From the line with "The image size" through the end of the material, swap "Disable" for "Enable" and write those lines out again with nothing else changed. Leave the pictures out of your answer.

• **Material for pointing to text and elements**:
------------------------------

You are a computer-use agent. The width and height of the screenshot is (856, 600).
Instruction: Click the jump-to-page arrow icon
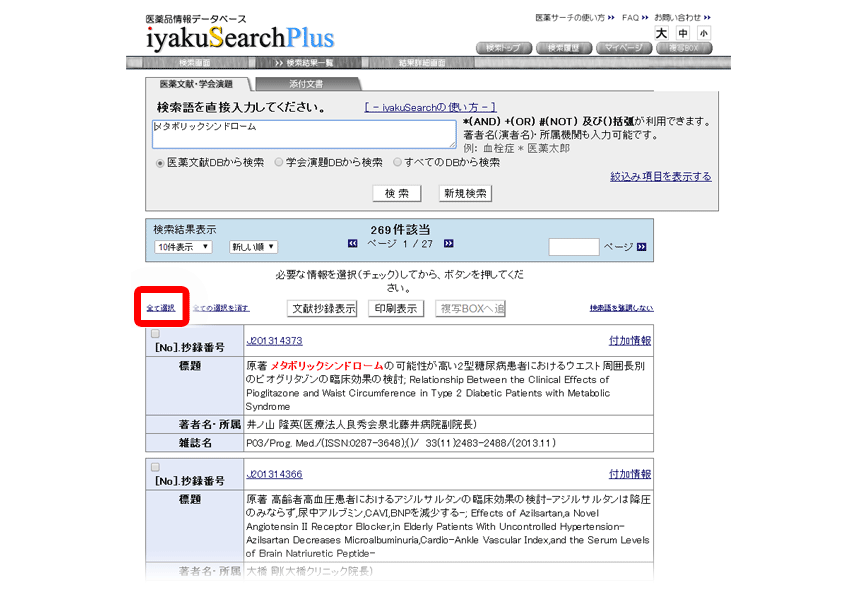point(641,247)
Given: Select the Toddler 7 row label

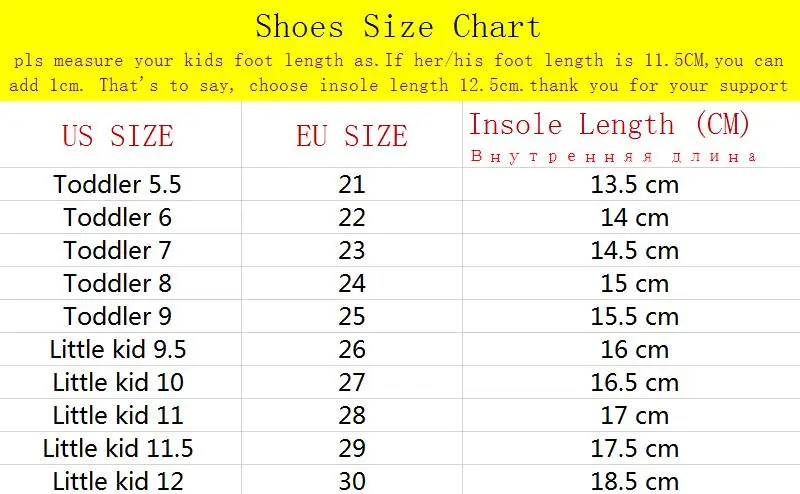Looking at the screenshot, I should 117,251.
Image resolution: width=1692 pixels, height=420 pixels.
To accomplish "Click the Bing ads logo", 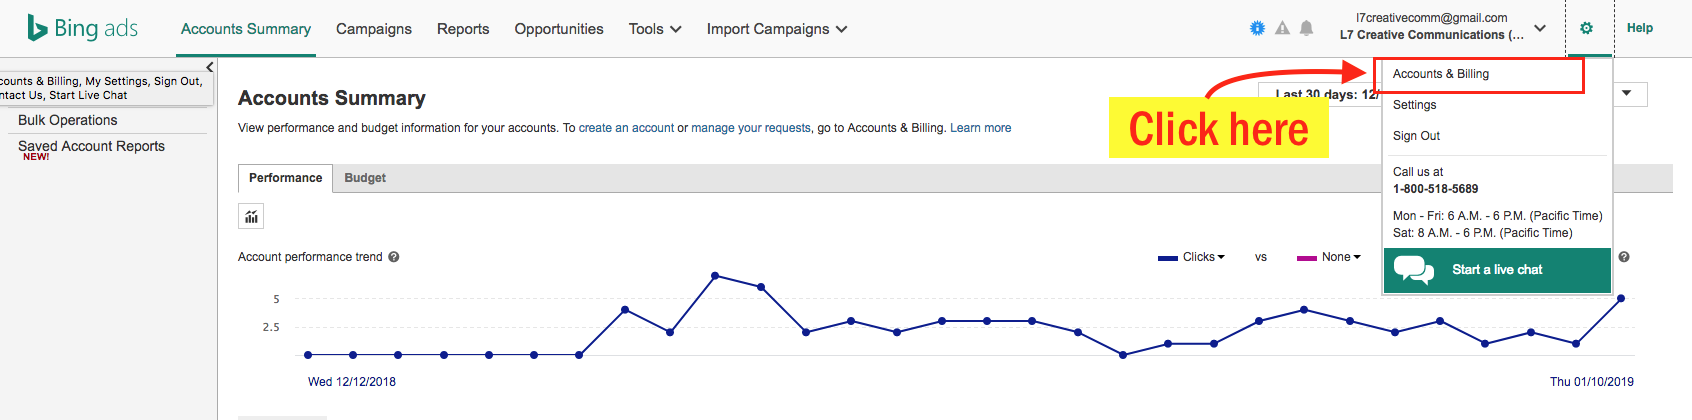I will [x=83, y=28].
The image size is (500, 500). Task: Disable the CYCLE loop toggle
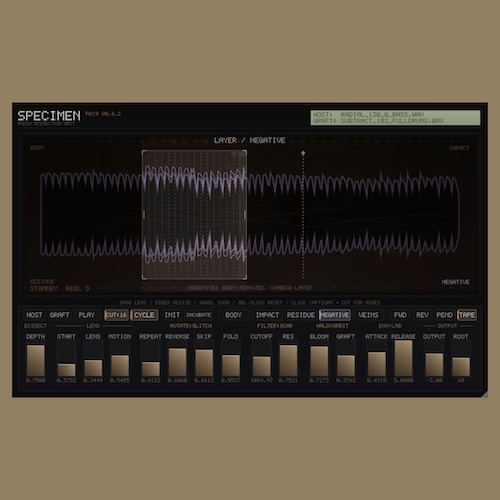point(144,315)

------------------------------

• **Result of this task**:
The image size is (500, 500). Task: Enable the CYCLE loop toggle
point(144,315)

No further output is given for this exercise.